(Collected data)
--- START ---

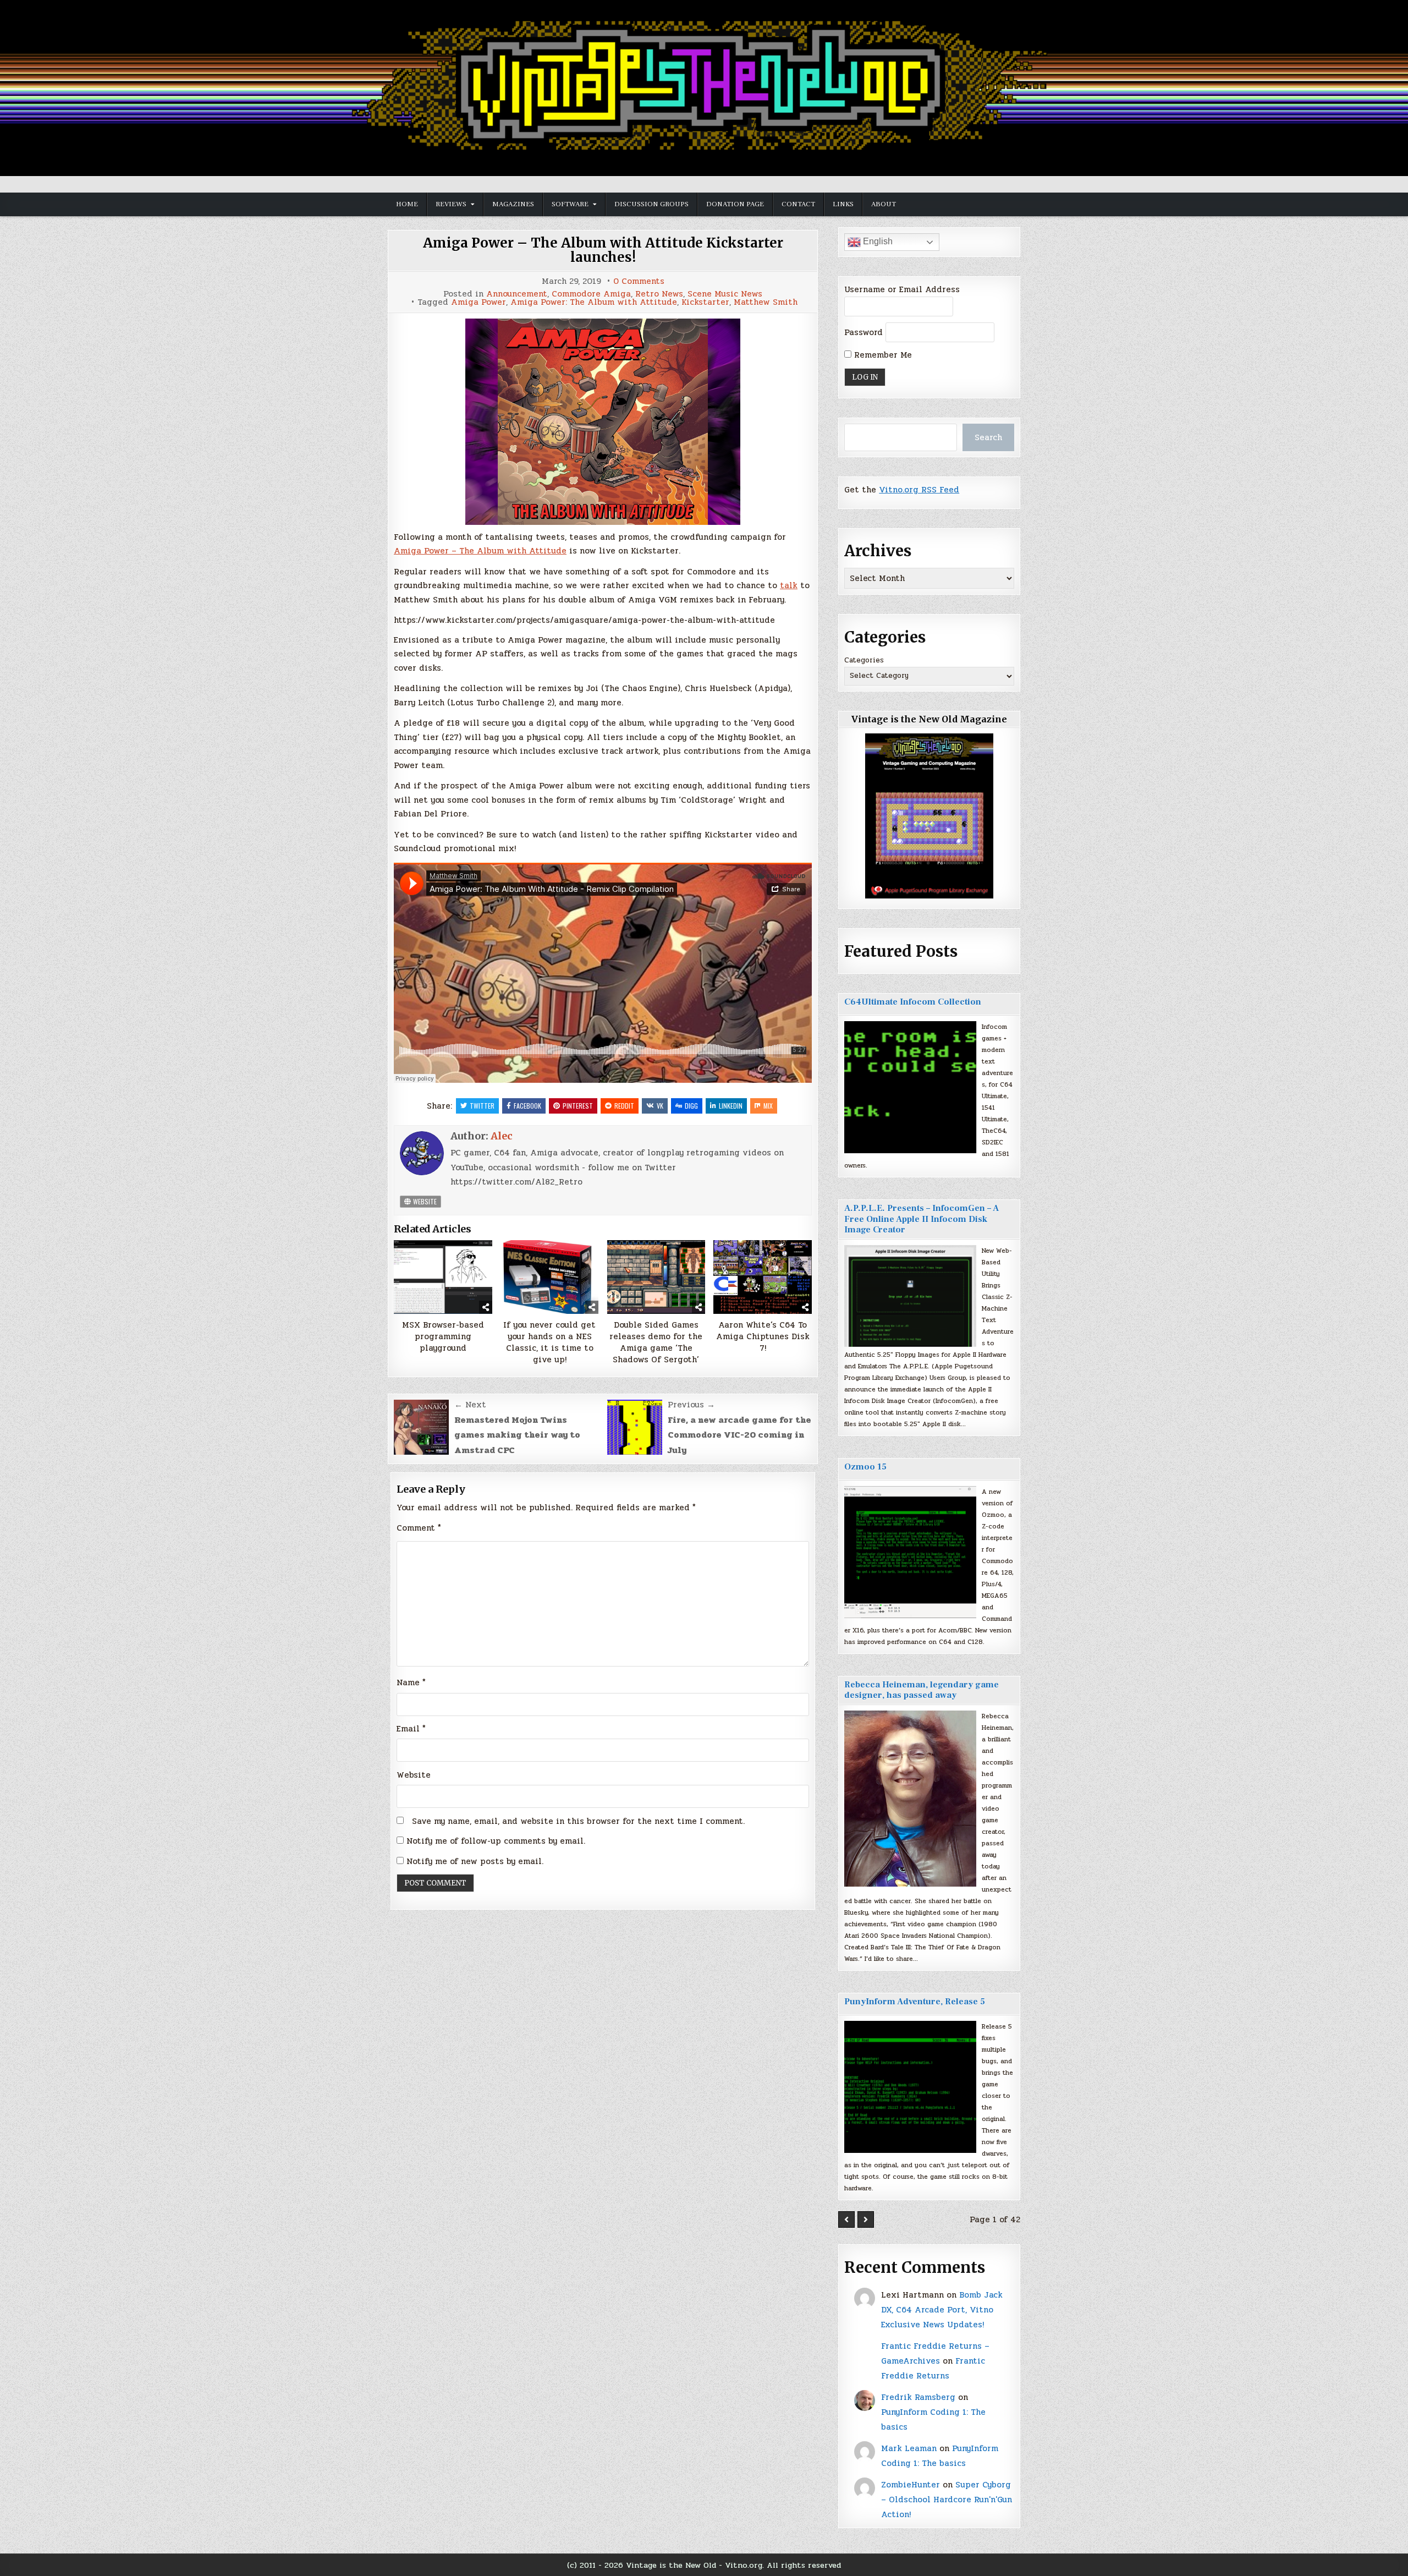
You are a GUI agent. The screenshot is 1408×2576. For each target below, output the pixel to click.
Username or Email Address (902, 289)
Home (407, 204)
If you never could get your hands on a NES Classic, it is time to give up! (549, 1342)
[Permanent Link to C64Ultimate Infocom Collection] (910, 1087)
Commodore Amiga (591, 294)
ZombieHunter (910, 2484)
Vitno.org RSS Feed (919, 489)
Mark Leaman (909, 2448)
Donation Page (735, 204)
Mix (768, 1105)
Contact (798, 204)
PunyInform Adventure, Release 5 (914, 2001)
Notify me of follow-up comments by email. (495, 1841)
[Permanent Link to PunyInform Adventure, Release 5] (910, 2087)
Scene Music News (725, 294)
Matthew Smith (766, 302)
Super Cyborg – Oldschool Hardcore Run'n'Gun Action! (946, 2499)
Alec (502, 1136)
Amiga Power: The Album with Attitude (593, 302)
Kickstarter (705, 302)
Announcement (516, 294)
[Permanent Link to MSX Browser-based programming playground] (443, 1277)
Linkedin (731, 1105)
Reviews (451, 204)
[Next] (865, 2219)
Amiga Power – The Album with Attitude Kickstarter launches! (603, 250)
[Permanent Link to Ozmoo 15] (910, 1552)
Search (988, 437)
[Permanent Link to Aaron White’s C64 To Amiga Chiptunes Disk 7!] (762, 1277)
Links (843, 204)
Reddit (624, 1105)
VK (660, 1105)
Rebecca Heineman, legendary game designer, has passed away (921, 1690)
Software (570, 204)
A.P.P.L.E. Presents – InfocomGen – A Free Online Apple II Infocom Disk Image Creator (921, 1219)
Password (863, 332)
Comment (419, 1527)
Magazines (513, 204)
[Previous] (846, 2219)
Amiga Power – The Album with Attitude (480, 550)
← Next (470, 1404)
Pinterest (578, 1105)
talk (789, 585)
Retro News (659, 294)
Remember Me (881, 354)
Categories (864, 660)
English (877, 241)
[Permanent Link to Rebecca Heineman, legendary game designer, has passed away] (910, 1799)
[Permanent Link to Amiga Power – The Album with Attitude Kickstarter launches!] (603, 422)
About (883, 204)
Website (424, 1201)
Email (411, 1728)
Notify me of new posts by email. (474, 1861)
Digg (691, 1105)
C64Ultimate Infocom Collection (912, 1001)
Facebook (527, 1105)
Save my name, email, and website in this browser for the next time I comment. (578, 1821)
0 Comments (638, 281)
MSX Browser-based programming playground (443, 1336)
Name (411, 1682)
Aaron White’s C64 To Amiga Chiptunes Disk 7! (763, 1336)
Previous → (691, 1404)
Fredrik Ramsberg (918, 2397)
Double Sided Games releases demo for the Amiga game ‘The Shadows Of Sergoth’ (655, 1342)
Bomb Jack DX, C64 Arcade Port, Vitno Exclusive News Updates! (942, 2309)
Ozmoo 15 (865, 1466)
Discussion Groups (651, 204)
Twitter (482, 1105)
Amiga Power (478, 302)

--- END ---

## WORK ORDER
Retype the records above exactly, and keep any picture out of what you write.

## SOLVED PROBLEM
You are a GUI agent. The screenshot is 1408×2576. For each target below, output the pixel to click.
Username or Email Address (902, 289)
Home (407, 204)
If you never could get your hands on a NES Classic, it is time to give up! (549, 1342)
[Permanent Link to C64Ultimate Infocom Collection] (910, 1087)
Commodore Amiga (591, 294)
ZombieHunter (910, 2484)
Vitno.org RSS Feed (919, 489)
Mark Leaman (909, 2448)
Donation Page (735, 204)
Mix (768, 1105)
Contact (798, 204)
PunyInform Adventure, Release 5 (914, 2001)
Notify me of follow-up comments by email. (495, 1841)
[Permanent Link to PunyInform Adventure, Release 5] (910, 2087)
Scene Music News (725, 294)
Matthew Smith (766, 302)
Super Cyborg – Oldschool Hardcore Run'n'Gun Action! (946, 2499)
Alec (502, 1136)
Amiga Power: The Album with Attitude (593, 302)
Kickstarter (705, 302)
Announcement (516, 294)
[Permanent Link to MSX Browser-based programming playground] (443, 1277)
Linkedin (731, 1105)
Reviews (451, 204)
[Next] (865, 2219)
Amiga Power – The Album with Attitude Kickstarter launches! (603, 250)
[Permanent Link to Ozmoo 15] (910, 1552)
Search (988, 437)
[Permanent Link to Aaron White’s C64 To Amiga Chiptunes Disk 7!] (762, 1277)
Links (843, 204)
Reddit (624, 1105)
VK (660, 1105)
Rebecca Heineman, legendary game designer, has passed away (921, 1690)
Software (570, 204)
A.P.P.L.E. Presents – InfocomGen – A Free Online Apple II Infocom Disk Image Creator (921, 1219)
Password (863, 332)
Comment (419, 1527)
Magazines (513, 204)
[Previous] (846, 2219)
Amiga Power – The Album with Attitude (480, 550)
← Next (470, 1404)
Pinterest (578, 1105)
talk (789, 585)
Retro News (659, 294)
Remember Me (881, 354)
Categories (864, 660)
English (877, 241)
[Permanent Link to Rebecca Heineman, legendary game designer, has passed away] (910, 1799)
[Permanent Link to Amiga Power – The Album with Attitude Kickstarter launches!] (603, 422)
About (883, 204)
Website (424, 1201)
Email (411, 1728)
Notify me of new posts by email. (474, 1861)
Digg (691, 1105)
C64Ultimate Infocom Collection (912, 1001)
Facebook (527, 1105)
Save my name, email, and website in this browser for the next time I comment. (578, 1821)
0 Comments (638, 281)
MSX Browser-based programming playground (443, 1336)
Name (411, 1682)
Aaron White’s C64 To Amiga Chiptunes Disk 7! (763, 1336)
Previous → (691, 1404)
Fredrik Ramsberg (918, 2397)
Double Sided Games releases demo for the Amiga game ‘The Shadows Of Sergoth’ (655, 1342)
Bomb Jack DX, C64 Arcade Port, Vitno Exclusive News Updates! (942, 2309)
Ozmoo 15 (865, 1466)
Discussion Groups (651, 204)
Twitter (482, 1105)
Amiga Power (478, 302)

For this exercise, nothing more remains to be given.